Although the scenes had almost no connection to one another and left the audience puzzled over the justifications for the characters’ actions, I’ll try to provide a brief summary (with no spoilers). The film centers around Paul Atreides (Timothée Chalamet), from the House of Atreides, migrating from Caladin, his home planet, to Arrakis, the most dangerous planet in the universe, at the behest of the Padishah Emperor Shaddam Corrino IV. He completes this migration with his parents, Duke Leto (Oscar Isaac) and Lady Jessica (Rebecca Ferguson). Paul was born with the incredible power of the Bene Gesserit, which includes being able to command anyone to do anything using a “special voice” and seeing visions of a version of the future. As a result, he has immense pressure from everyone around him to use that power to save them from destruction. Once the Atreides arrive in Arrakis, they are thrown into a war involving the  Fremen (a skilled nomadic group inhabiting the desert) for “spice”- a drug that increases lifespan, vitality, and advances interstellar technology. Throughout the film, Paul dreams of Chani (Zendaya), a Fremen girl linked to him somehow, and a planet-wide war being fought in his name. For the spoilers, I recommend you either read the book or search up the plot to save yourself from wasting money and time.

Chalamet’s acting surpassed his prior performances when depicting crying scenes like the one pictured above. (Vedika Vinayak)

I will admit that Denis Villeneuve, the film director, was a genius in casting and marketing the movie. Most all of the actors were A-listers, basically forcing the audience to come and watch the awkward interactions between the characters of Chalamet, Ferguson, and Zendaya. However, Zendaya, marketed as the lead in almost all of the movie’s posters and trailers, had barely 10 minutes of screen time, leaving the audience feeling misled and robbed of her acting. Another moviegoer expressed this frustration, “The posters were misleading but simultaneously genius. People would obviously come for Zendaya, but she doesn’t even enter the movie until after halfway through!” Not only that, but Jason Mamoa’s acting seemed unprepared and lacking substance, especially when compared to Chalamet’s raw cries during tense and suspenseful scenes.

In addition, the cinematography, costumes, and production were unparalleled. The scenes panning over the elaborate and complex worlds made me feel like I was traveling along with Atreides. Similarly, the costume department clearly worked overtime for the unique and intricate costumes. The attention to detail definitely paid off when focusing on the sign-language scenes; the quick shifts to sign-language were nice changes from the predictable screenwriting. Emma Levine, a Franklin High School senior, felt conflicted after watching the movie. She admitted that “I found it hard to connect the events, and it was hard to identify the progression of the plot or even the purpose of the movie” but also believes that it fits into today’s socio-political issues, “yes, it brought up themes of destiny and fate, but it also focused on the consequences of resource competition, unequal distribution of it [resources], and stripping the land of it [resources].” 

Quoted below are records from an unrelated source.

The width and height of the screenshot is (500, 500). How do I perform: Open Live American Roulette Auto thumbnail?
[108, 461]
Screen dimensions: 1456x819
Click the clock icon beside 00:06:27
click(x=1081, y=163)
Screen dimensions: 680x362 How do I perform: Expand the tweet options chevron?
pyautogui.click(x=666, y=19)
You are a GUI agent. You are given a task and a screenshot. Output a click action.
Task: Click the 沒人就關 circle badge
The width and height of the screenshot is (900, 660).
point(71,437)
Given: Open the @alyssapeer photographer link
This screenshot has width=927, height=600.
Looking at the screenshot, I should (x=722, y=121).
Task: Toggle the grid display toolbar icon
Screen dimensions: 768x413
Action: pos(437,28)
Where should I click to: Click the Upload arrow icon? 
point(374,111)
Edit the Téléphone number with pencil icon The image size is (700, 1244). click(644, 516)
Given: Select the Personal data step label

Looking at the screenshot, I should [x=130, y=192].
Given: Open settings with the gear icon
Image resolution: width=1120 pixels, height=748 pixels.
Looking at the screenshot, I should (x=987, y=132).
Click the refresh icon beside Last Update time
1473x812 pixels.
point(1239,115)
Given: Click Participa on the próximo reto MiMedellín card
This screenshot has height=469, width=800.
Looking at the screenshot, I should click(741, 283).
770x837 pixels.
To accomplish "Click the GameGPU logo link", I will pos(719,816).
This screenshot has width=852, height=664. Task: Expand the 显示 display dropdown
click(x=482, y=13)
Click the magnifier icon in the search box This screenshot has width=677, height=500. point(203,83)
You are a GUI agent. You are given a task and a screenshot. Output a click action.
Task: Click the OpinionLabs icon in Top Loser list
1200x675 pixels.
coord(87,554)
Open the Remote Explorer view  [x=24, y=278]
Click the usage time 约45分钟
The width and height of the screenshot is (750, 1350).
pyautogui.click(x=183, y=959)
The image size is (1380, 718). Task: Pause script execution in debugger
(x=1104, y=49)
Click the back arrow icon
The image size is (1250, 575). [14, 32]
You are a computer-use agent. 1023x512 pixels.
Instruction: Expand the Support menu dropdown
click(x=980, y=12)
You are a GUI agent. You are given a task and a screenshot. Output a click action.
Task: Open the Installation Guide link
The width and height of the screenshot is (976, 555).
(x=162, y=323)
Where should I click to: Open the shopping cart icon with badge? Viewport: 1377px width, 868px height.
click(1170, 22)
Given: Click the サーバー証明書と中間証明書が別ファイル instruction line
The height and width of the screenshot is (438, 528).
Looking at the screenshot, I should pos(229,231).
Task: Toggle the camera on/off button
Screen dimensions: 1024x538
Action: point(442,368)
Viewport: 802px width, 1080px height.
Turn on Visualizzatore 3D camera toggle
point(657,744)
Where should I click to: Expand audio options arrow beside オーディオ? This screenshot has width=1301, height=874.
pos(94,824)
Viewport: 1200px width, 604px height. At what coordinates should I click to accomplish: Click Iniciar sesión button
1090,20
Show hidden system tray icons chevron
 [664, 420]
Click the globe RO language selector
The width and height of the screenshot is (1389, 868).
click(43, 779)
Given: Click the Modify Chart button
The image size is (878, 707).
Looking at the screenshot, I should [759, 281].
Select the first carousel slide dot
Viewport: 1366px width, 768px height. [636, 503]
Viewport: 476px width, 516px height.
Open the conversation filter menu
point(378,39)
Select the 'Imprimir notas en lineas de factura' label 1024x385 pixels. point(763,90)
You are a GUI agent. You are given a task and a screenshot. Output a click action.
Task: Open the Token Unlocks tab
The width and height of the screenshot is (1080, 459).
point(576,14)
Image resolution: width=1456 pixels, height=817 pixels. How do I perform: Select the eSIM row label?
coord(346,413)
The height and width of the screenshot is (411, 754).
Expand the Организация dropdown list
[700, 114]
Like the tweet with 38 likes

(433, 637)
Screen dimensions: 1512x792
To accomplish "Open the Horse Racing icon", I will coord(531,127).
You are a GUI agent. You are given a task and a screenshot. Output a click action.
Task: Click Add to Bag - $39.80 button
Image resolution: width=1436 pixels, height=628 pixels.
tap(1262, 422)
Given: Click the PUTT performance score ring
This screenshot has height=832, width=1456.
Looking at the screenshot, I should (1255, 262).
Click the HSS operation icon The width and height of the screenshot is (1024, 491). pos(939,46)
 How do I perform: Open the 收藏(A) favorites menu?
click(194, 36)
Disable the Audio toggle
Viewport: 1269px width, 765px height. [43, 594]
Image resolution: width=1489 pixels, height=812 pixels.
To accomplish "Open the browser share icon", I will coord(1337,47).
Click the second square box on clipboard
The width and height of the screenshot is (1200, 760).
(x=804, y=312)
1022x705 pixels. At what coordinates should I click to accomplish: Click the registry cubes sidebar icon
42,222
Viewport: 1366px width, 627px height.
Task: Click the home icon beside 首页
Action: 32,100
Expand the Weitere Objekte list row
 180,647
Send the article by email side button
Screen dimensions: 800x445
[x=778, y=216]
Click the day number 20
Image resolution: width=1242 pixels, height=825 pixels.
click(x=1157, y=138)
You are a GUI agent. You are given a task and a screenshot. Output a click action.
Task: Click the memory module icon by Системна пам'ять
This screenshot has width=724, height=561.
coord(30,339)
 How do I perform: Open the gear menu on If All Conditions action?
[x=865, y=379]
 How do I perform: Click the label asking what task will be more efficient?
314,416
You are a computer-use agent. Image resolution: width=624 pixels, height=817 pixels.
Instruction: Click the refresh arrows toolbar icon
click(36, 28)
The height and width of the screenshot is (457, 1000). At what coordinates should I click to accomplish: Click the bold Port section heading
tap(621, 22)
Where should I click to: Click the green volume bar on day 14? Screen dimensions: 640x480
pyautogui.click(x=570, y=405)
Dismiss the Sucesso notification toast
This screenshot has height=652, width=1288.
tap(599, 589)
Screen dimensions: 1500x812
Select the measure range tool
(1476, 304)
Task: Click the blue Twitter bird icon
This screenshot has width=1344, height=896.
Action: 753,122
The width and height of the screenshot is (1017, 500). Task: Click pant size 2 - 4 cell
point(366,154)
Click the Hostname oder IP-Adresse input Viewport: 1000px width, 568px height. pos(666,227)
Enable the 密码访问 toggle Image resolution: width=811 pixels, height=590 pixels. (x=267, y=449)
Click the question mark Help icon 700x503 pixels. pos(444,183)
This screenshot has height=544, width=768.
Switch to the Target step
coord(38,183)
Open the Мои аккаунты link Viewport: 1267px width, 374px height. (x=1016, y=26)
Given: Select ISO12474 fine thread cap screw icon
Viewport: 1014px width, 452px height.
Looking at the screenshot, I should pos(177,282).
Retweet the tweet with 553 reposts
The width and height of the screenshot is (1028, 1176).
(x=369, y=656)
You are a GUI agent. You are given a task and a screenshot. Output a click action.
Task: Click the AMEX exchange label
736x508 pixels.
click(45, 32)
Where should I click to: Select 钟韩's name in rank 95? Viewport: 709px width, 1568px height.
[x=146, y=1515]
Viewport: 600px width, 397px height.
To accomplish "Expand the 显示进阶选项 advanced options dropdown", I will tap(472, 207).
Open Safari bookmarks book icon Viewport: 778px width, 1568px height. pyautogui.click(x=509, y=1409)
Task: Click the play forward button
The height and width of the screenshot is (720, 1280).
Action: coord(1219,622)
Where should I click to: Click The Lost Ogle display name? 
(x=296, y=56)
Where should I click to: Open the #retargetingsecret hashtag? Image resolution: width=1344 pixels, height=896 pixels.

The recently renovated Regal Cinemas. The business put in comfortable, recliner seats to help enjoy the show. (Vedika Vinayak)

Thanks to the recent renovation of Regal Cinemas in Bellingham, my experience was slightly elevated. At least I was able to hate the movie in cushioned recliner seats. If you want thrilling adventures, tears of laughter, a sad ending, or just a good film, then Dune: Part One is NOT the movie for you.